The Smiths divide people. They are the Marmite of the music world. No-one “quite likes” The Smiths. There are fans and then there are the rest. People who can’t see the poetry of the lyrics. People who don’t see the uplifting quality of the music. People like My Dear Friend, who I’m sure will be adding his comments below at the first opportunity…
I remember listening to The Smiths on John Peel, with a transistor radio stuffed below my pillow in a pastel bedroom in the mid-1980’s. I was hooked instantly and like Peel himself, could see the humour in Morrisseys words. They weren’t depressing, as my friends then - and since - thought. To me, Coldplay are depressing (well, the early albums anyway). Radiohead had their moments too. But, The Smiths, they were a band that could see me through. Best of all - back then - my parents hated Morrissey’s voice with a passion and that was enough for me.
I tried to get The Boy into The Smiths whilst he was still embryonic, placing headphones on my bump and playing tracks to him. When he arrived early, I joked that he wanted to arrive in time to watch Morrissey at Glastonbury. He did. It was on the TV and he was more interested in being fed (and to be fair, basically unable to focus), but he was listening. I asked him the other day whether he liked Morrissey’s music. He asked if he was the one who did the advert music for Morrissons. I despaired. Then, last night in the car, Morrissey Threw “his” Arms Around Paris and The Boy, without prompting, pronounced that it was good. The clouds lifted, the rain cleared and we basked in the glow of a new morn. Well, not quite, but it was a moment to remember.
I have some original Smiths vinyl sitting in my loft. I also have a record player (remember them - the pure pleasure of putting on an album and placing the needle, carefully, and listening to the clicks and background noise as it moved towards the first track - ah!).

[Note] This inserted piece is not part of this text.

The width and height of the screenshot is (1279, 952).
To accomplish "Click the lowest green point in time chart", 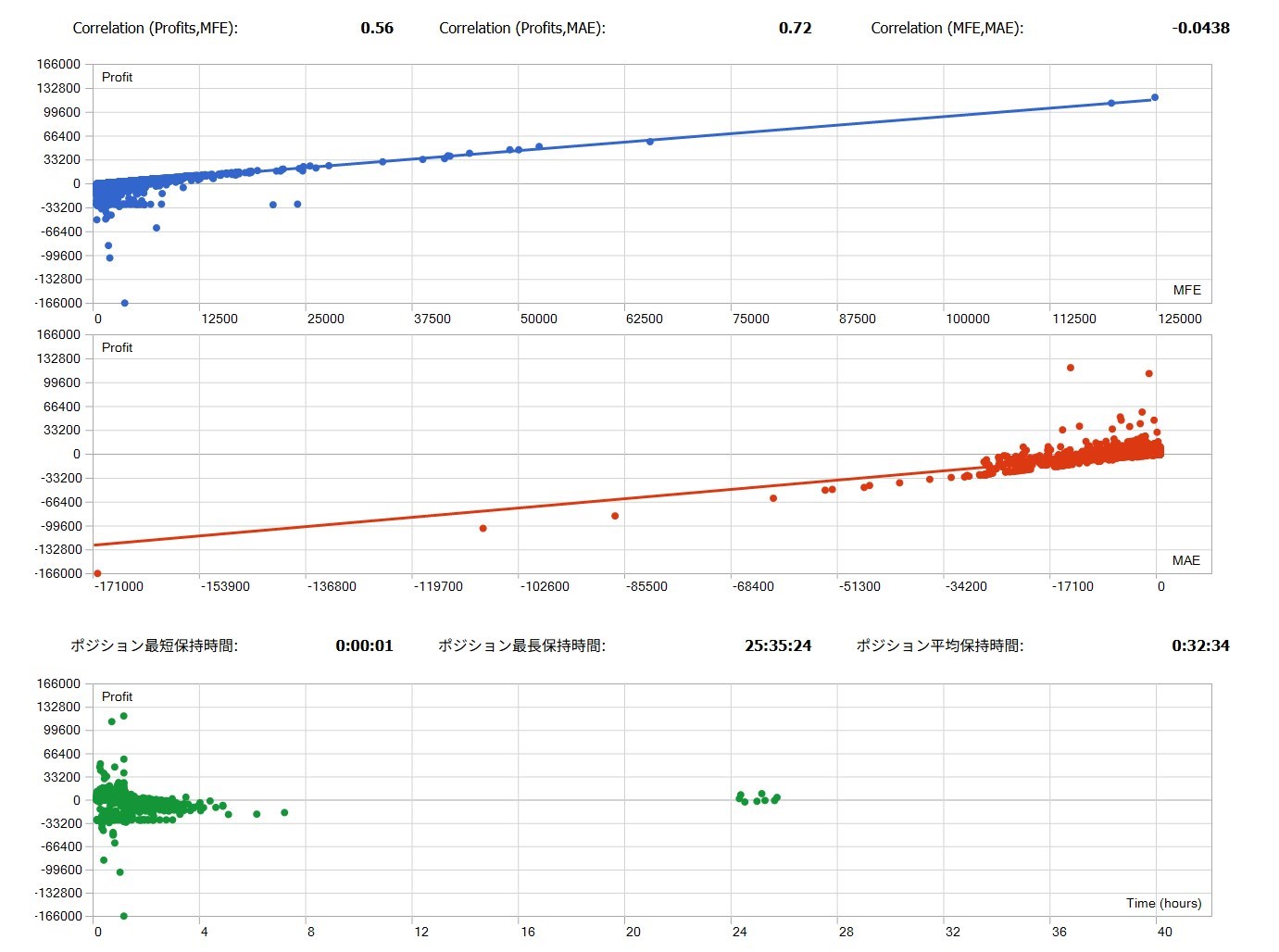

However, of late, I have been listening to my music on computer and whilst I’ll happily re-order other albums in playlist, dropping tracks that I never quite “got”, The Smiths are still played in their original form. My brain rejects any new formations - and I’ve even had issues with some of the recent compilation albums, expecting track a, whilst track b appears.
Anyway, I digress. Saturday is about me, The Smiffs and rather more vodka than would be recommended by the Chief Medical Officer. It will come at the end of a week where I:
* briefed - and then re-briefed - politicians in Wales so new to their roles that they had trouble getting to grips with the basics of health policy.
* spent a day in London trying to persuade people that Wales was important - and its views as relevant as those of the rest of the UK.
* watched a debate that I had influenced and felt, despite the final vote, that I had got a few people to understand the points I was trying to make.
* tried to make sense of policy in Wales on research and development, which is different to the UK and not in a positive way.
* had to face my ex- for the first time in nearly two-years (well, that’s later today and he might not turn up, but it’s not the point and I haven’t slept properly for 10 days).
So, if the vodka flows, if the dancing is wild and if the singing is off-key, I think I deserve some latitude. It’s been a tough week already - and who knows how I’ll feel by tonight.
My ex- didn’t like The Smiths. Perhaps I should have realised back then, but what difference would it have made? None.